Today, the EU Regulation on the approval and market surveillance of motor vehicles starts to apply across Europe to ensure cleaner and safer cars on the European market.
Adopted in May 2018, the Regulation sets up a new stricter framework for the type approval and market surveillance of motor vehicles that significantly overhauls the previous system.
The new legal framework improves the quality and independence of vehicle type-approval and testing, increases checks of cars already on the EU market and strengthens the overall system with greater European oversight.
With these new rules, the EU is becoming a world leader raising the bar for safety and environmental performance of motor vehicles while encouraging innovation to drive European car industry’s competitiveness.
In particular, the new rules ensure that technical services performing testing and inspections of new car models will be independently audited on the basis of stringent criteria to obtain and keep their designation by Member States.
National type approval authorities are now subject to peer reviews to ensure that the relevant rules are implemented and enforced rigorously across the EU.
The new framework also improves checks on the vehicles that are already circulating on the market and for sale at the dealerships.
From now on, Member States are required to regularly test a minimum number of cars and are now able to take safeguard measures against non-compliant vehicles on their territory without waiting for the authority that issued the type approval to take action.
In addition, the Commission is now able to carry out compliance and conformity checks on vehicles in laboratories or on the road.
In cases where manufactures are in breach of type-approval legislation (e.g. defeat devices or fake declarations), the Commission can order EU-wide recalls and impose sanctions on those manufacturers of up to € 30 000 per car. Until today, only national authorities that type approved the car could impose such measures.
Since the adoption of the Regulation in 2018, car manufacturers, type approval agencies and other stakeholders have been working continuously to implement the new rules and adapt to the stricter requirements.

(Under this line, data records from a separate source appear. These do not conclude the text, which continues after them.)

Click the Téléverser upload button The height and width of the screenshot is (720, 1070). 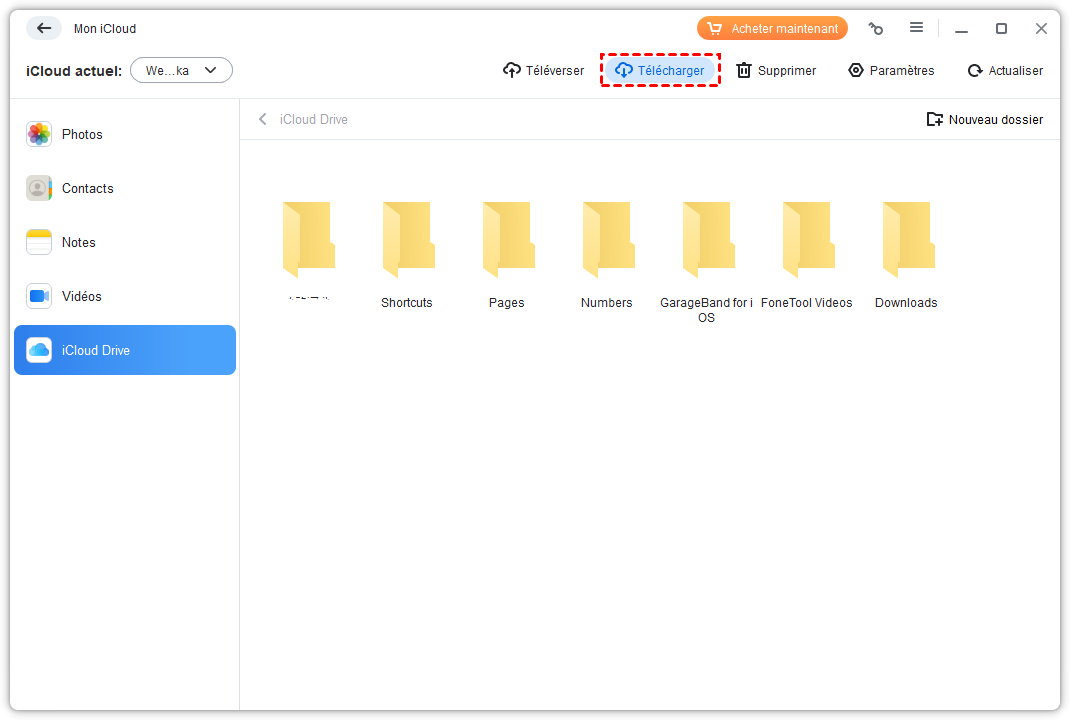coord(543,70)
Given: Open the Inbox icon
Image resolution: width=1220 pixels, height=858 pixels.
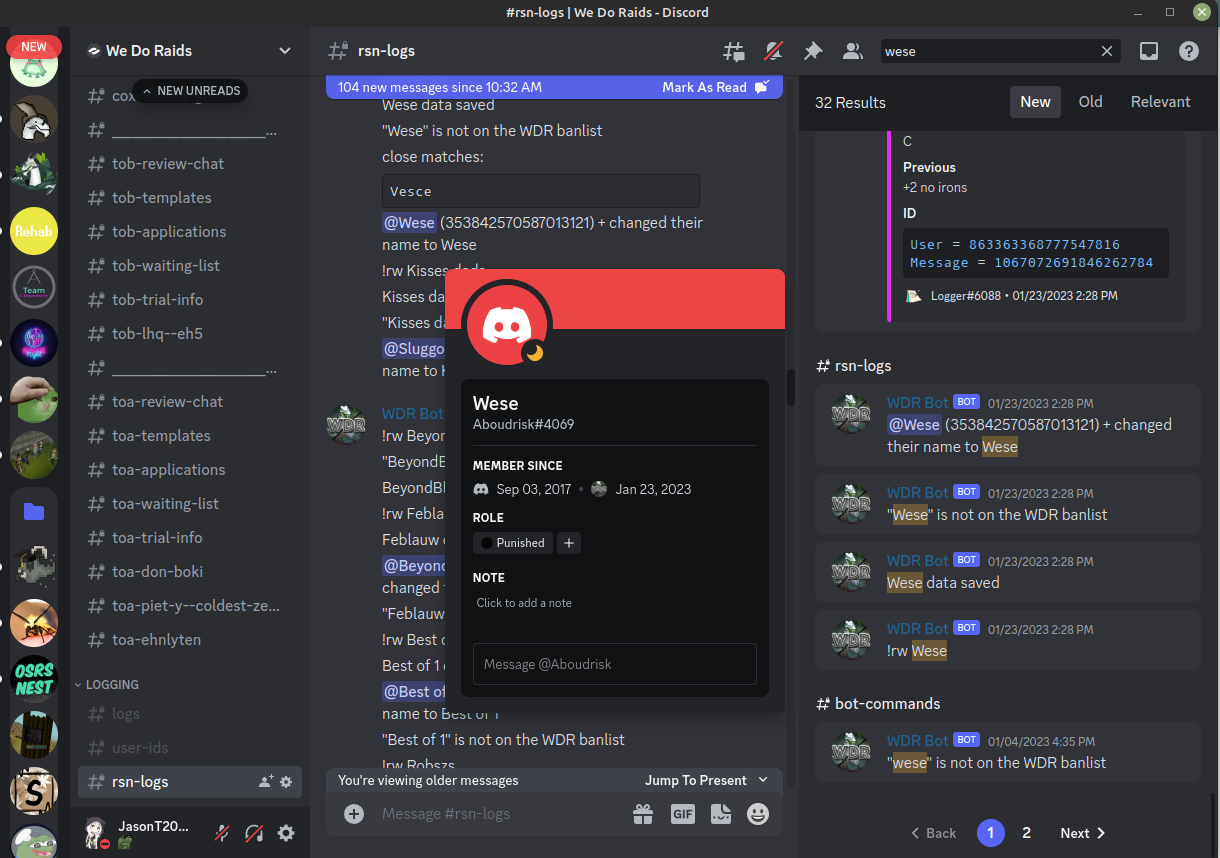Looking at the screenshot, I should pyautogui.click(x=1149, y=51).
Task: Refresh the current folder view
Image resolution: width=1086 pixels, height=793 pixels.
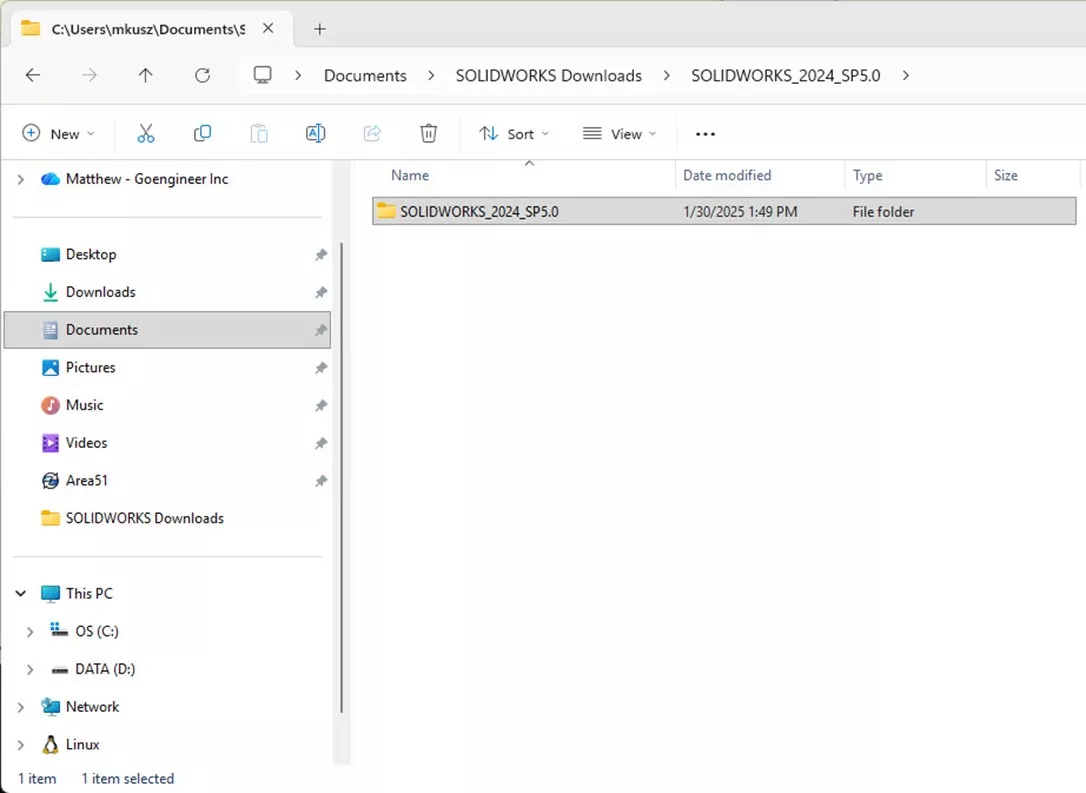Action: [203, 75]
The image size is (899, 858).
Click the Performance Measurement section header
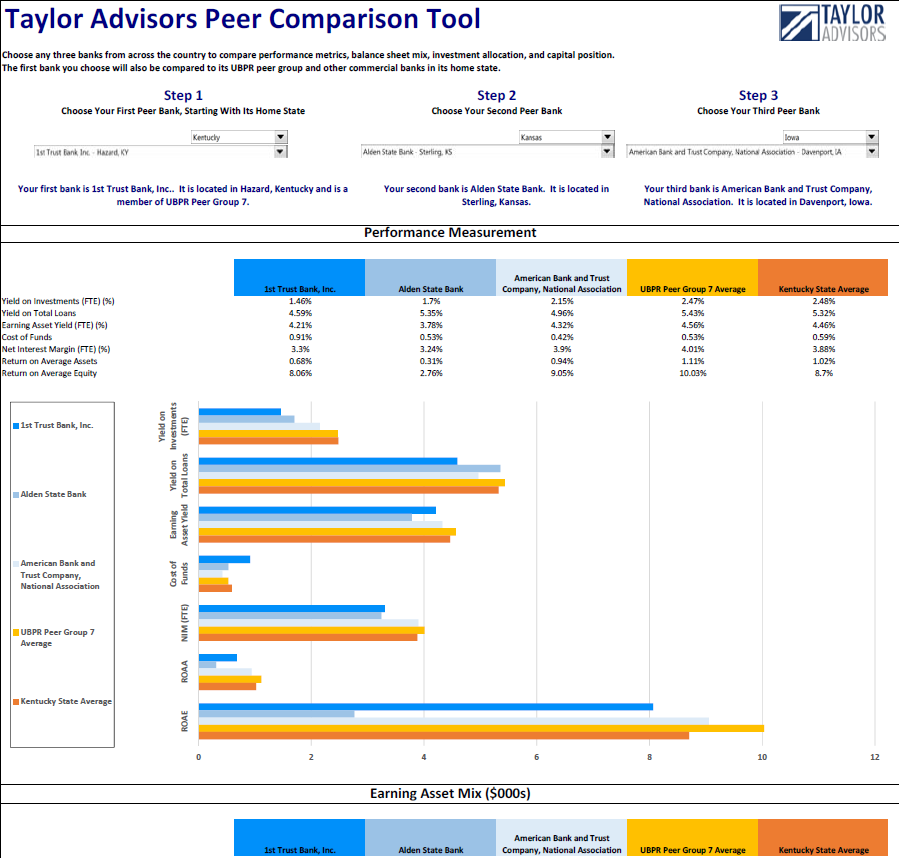point(449,232)
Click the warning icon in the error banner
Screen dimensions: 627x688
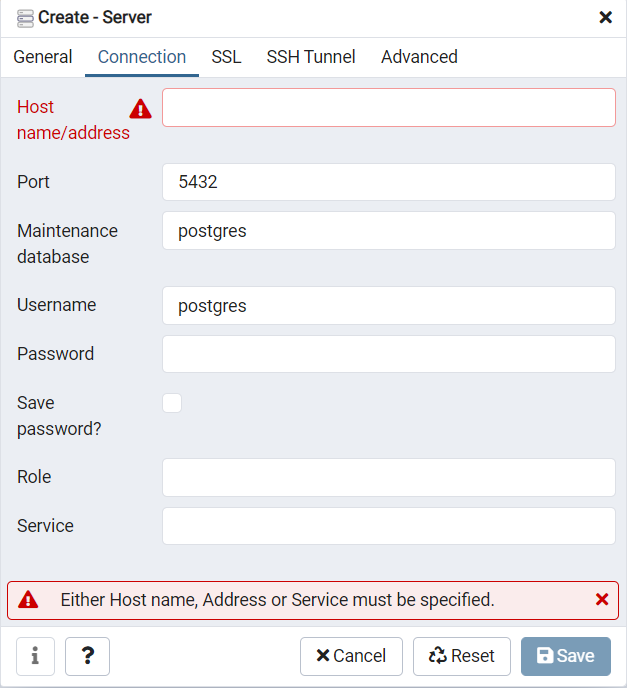pos(28,600)
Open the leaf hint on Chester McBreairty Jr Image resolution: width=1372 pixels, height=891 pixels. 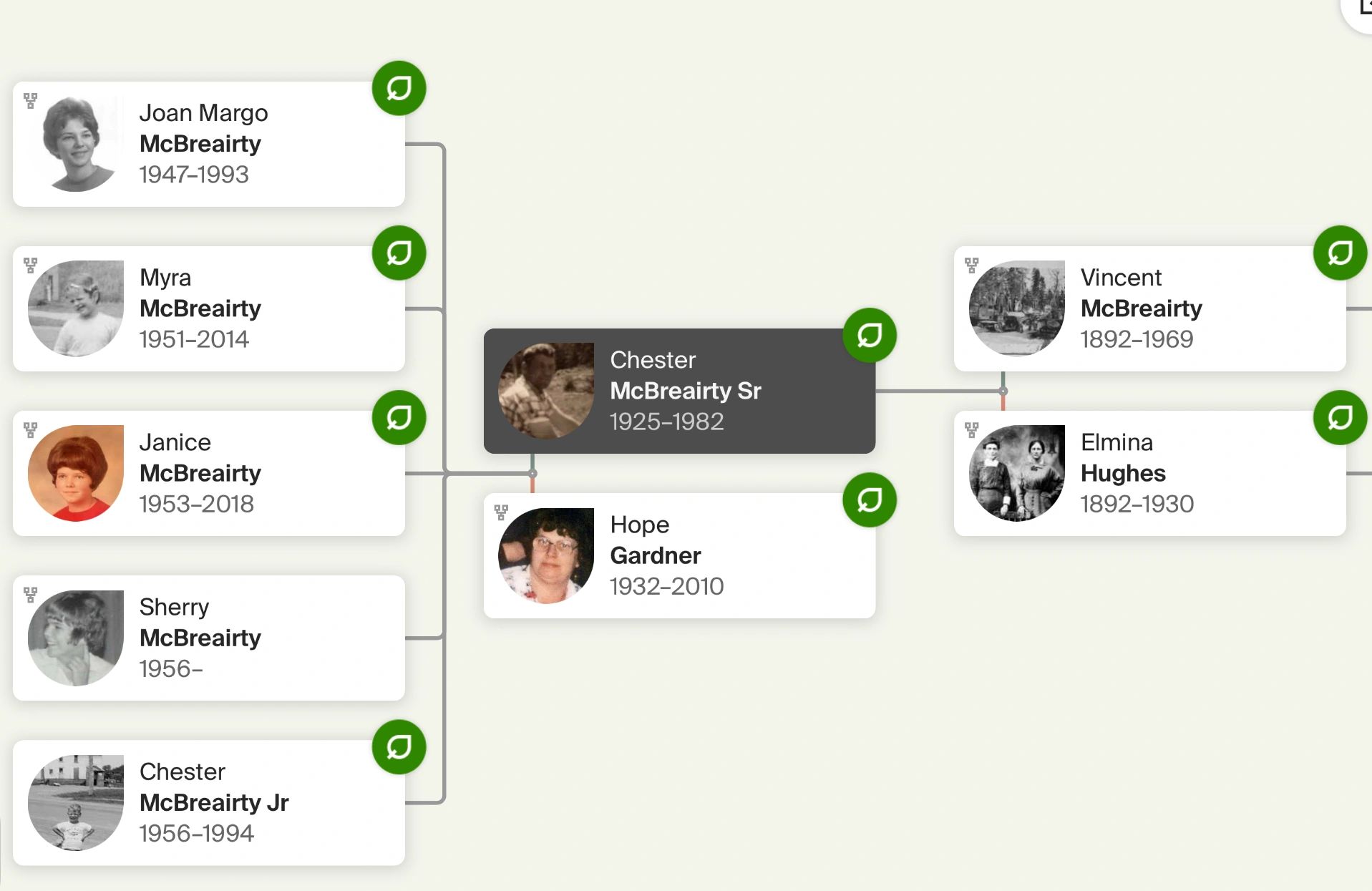tap(399, 747)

The Commission has provided additional resources for the Joint Research Centre (JRC) to take up this new role in market surveillance, funding necessary extra staff, operational costs and the construction of two new laboratories. The JRC avails of two new state-of-the-art laboratories to conduct checks.
The new rules were proposed by the Commission in 2016 in the wake of the Dieselgate scandal and adopted by the European Parliament and the Council in 2018.
This reform is only part of the Commission's wider work for a clean, sustainable and competitive car sector as laid down in the Commission Communication 'Europe on the Move'. Commission initiatives include air quality and CO2 standards, the improvement of emission testing for cars or the support for alternative fuels and battery production and defending the competitiveness of European industry.